I feel suddenly very sad. “I suppose you are used to this sort of thing.”

“Not really.”

“Well, I am sure you’ll do a good job,” I say inadequately.

“There’s nothing else at all you can remember?”

A memory washes over me, the shock of a cold wave. “An odd smell. Almost . . . it sounds stupid, but almost like bleach.”

He nods. “I noticed that. The pathologist will confirm.”

“And her eyes? I meant to ask? They looked like they were covered in wax.”

“Conjunctiva. Nothing to do with how she died, more about when. It happens when the pressure drops behind the eyes—the eyeballs soften. It gives them a thin, cloudy, filmy appearance.”

“The light goes out.”

“Indeed.”

I look at my watch. Millie will be back any minute, and I wouldn’t mind him gone before she gets here. I need to think about what to tell her, and how to tell it. And I must ring Philip. It’s terrible that I haven’t. During my mother’s final illness, I was on the phone to him every day. It’s peculiar, disturbing, that I haven’t spoken to him yet. Another sign, if I needed one, of the distance between us. I get to my feet and collect the DI’s mug, rolling up my sleeves as an indication that I am about to wash up. I see him looking at my arms. I follow his eyes. My inner forearms are scratched and grazed, seed pearls
of dried blood at the crease, and my bracelet’s gone, the bracelet Philip gave me for my birthday. I must have dropped it. That isn’t what the policeman is interested in, though. I give my wrists a rub.

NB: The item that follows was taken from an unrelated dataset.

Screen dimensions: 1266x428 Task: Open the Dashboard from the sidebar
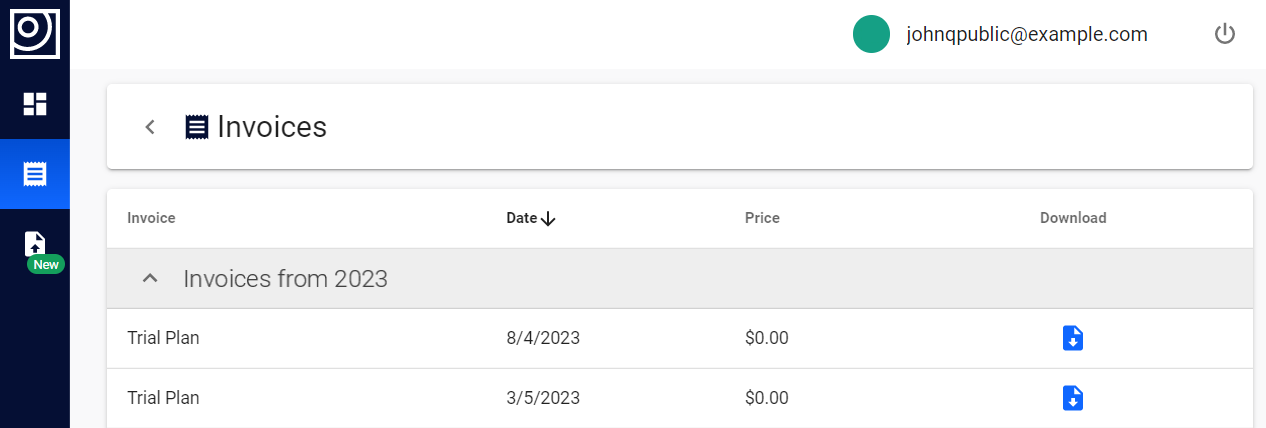pos(35,104)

“Undergrowth,” I say. “When I was pushing through. I didn’t even notice. Good thing I was wearing a long-sleeved dress for the show or viewers would have been sending me literature on self-harm. Be nice to me,” I add, in an American accent (why?): “I am literally scarred by the experience.”

Luckily, he doesn’t seem to hear. He is putting his jacket back on. It is greasy around the cuffs and at the hem where his fingers have held on to tug at the zip.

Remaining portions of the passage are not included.